Work task -> The answer must be every line of the records below that holds the word "персональных".

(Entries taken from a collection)
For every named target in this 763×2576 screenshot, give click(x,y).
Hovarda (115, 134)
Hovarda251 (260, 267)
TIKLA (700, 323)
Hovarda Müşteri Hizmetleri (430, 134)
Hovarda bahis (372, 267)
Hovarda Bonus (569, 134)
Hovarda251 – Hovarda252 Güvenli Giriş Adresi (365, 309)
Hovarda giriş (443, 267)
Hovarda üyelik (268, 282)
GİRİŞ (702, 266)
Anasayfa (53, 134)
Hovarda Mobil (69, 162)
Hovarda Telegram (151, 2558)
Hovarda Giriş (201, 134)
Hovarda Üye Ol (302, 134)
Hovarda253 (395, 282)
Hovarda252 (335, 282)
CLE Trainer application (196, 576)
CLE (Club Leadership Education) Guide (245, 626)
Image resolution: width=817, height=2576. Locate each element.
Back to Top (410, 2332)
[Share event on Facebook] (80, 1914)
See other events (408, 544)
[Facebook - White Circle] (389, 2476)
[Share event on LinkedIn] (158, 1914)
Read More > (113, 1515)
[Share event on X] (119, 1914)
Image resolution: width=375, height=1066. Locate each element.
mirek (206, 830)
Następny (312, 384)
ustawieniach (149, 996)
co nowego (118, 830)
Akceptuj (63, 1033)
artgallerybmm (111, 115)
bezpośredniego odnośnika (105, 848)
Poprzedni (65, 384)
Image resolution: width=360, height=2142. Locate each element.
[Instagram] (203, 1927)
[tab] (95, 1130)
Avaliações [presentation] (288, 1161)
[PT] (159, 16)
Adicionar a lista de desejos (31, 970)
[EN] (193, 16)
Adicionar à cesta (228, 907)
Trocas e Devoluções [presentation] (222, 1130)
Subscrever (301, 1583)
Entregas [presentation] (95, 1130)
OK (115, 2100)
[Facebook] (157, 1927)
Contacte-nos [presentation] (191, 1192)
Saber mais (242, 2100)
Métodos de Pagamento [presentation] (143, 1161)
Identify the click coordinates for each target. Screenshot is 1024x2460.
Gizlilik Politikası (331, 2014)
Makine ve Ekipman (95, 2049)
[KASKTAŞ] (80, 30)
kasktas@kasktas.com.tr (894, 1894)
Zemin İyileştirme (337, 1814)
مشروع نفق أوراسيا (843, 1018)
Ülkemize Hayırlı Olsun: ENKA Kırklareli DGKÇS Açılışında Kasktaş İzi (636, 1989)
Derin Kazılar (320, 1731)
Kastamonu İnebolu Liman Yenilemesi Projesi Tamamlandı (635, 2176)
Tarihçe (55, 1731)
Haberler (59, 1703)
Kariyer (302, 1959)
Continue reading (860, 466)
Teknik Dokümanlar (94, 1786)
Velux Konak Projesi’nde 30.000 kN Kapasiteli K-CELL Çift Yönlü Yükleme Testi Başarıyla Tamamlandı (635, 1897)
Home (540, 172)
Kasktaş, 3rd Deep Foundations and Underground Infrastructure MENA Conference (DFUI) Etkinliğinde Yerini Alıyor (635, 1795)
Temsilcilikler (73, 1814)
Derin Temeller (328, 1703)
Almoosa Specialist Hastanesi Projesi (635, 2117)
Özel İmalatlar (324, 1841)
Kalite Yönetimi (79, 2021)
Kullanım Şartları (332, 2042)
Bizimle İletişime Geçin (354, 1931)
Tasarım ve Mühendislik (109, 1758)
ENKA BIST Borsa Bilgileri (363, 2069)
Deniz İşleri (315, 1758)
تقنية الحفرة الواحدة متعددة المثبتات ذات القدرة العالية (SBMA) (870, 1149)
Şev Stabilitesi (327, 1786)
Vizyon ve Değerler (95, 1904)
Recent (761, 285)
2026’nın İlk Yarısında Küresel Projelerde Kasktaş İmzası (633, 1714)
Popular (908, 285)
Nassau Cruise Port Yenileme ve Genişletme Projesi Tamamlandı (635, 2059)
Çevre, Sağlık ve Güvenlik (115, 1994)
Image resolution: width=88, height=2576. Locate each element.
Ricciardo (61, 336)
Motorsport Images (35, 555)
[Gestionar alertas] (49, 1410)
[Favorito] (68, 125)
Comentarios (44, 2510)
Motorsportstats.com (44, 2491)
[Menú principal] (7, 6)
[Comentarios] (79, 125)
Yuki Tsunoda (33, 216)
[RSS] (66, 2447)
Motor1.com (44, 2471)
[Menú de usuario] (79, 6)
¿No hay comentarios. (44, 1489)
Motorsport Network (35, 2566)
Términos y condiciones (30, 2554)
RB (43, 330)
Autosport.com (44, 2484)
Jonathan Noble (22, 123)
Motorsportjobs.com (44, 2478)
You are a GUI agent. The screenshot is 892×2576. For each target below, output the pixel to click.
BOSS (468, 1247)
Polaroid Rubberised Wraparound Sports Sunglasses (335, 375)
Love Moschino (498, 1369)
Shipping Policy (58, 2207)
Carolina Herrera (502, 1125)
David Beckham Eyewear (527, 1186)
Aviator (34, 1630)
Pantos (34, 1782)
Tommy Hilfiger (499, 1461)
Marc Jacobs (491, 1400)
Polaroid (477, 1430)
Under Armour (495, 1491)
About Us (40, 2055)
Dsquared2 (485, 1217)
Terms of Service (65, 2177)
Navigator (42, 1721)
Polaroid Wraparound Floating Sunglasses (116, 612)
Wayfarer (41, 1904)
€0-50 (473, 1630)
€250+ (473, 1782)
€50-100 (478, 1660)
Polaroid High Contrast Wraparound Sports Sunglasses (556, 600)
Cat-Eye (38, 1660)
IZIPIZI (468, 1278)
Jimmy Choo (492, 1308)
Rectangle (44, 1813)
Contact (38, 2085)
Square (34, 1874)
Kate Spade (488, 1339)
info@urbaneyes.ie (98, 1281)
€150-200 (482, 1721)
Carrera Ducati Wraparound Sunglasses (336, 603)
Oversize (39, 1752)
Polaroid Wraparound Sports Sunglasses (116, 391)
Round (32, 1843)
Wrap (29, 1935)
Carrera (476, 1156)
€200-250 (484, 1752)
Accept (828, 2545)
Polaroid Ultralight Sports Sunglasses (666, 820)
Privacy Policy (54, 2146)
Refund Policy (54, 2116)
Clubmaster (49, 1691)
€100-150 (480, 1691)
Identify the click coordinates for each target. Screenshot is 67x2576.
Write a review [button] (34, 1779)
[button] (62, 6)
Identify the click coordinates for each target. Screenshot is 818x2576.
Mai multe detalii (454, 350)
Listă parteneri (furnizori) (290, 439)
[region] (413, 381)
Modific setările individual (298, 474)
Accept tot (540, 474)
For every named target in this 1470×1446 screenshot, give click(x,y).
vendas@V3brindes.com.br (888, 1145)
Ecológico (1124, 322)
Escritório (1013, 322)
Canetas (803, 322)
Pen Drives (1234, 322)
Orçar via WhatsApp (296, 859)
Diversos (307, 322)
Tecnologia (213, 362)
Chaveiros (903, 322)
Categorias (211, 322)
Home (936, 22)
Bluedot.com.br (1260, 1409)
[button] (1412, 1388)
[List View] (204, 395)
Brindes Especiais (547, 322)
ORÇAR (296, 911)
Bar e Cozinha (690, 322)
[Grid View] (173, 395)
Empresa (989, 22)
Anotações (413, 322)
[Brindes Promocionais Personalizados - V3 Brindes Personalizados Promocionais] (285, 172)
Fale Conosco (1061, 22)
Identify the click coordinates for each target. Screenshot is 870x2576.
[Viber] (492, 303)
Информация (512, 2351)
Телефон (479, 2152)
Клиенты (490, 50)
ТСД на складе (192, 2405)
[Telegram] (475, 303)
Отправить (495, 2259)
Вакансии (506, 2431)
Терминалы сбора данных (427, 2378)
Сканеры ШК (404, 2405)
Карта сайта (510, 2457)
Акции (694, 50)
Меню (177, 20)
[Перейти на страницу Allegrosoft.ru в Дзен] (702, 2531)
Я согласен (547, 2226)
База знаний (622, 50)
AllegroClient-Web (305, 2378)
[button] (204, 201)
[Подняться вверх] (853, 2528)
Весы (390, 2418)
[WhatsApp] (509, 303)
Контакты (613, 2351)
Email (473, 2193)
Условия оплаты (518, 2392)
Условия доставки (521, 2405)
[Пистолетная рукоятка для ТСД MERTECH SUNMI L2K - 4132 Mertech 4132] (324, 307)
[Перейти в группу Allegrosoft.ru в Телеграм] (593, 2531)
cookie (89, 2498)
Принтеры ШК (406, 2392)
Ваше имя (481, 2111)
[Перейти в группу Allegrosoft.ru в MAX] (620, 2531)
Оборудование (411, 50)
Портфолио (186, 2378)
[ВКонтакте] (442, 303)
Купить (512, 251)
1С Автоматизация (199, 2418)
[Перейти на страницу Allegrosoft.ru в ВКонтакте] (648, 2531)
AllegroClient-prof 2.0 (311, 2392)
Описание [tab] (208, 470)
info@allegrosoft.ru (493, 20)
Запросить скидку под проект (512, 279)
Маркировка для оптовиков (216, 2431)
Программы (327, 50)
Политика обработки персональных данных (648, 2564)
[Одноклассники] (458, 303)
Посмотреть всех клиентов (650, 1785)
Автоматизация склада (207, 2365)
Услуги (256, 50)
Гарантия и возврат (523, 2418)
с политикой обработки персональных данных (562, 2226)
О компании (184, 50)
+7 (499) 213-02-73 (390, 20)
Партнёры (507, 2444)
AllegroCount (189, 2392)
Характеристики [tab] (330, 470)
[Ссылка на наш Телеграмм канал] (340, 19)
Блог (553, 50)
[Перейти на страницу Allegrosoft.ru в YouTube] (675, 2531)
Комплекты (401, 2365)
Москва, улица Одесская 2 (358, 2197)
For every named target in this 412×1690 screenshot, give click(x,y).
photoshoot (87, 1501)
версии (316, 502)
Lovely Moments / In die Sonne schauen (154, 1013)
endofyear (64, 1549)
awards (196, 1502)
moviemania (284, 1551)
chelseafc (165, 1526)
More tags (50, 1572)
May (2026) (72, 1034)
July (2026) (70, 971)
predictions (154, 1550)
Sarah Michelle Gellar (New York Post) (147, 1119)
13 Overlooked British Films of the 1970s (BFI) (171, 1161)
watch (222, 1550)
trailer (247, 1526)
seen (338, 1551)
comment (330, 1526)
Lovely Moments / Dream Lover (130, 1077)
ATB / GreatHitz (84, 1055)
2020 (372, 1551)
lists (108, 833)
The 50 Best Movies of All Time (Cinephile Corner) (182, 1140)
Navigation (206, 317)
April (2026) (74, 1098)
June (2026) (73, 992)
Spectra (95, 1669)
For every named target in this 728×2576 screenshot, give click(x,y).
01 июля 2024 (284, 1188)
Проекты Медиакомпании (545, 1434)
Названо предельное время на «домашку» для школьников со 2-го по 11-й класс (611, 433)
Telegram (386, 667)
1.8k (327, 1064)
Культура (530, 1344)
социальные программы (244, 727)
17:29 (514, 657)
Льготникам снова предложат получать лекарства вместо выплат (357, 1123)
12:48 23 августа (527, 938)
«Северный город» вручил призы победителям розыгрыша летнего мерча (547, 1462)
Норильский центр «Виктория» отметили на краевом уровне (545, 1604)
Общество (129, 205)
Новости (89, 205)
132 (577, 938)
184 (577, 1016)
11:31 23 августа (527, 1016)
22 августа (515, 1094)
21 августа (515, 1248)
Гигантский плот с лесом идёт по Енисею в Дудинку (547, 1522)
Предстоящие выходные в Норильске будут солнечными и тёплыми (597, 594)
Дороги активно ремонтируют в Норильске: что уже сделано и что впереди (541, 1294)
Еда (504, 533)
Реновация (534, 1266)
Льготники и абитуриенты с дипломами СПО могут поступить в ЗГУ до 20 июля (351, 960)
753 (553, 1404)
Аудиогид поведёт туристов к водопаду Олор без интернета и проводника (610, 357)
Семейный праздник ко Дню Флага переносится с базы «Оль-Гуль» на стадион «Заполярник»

Answer area ->
Политика обработки персональных данных (648, 2564)
с политикой обработки персональных данных (562, 2226)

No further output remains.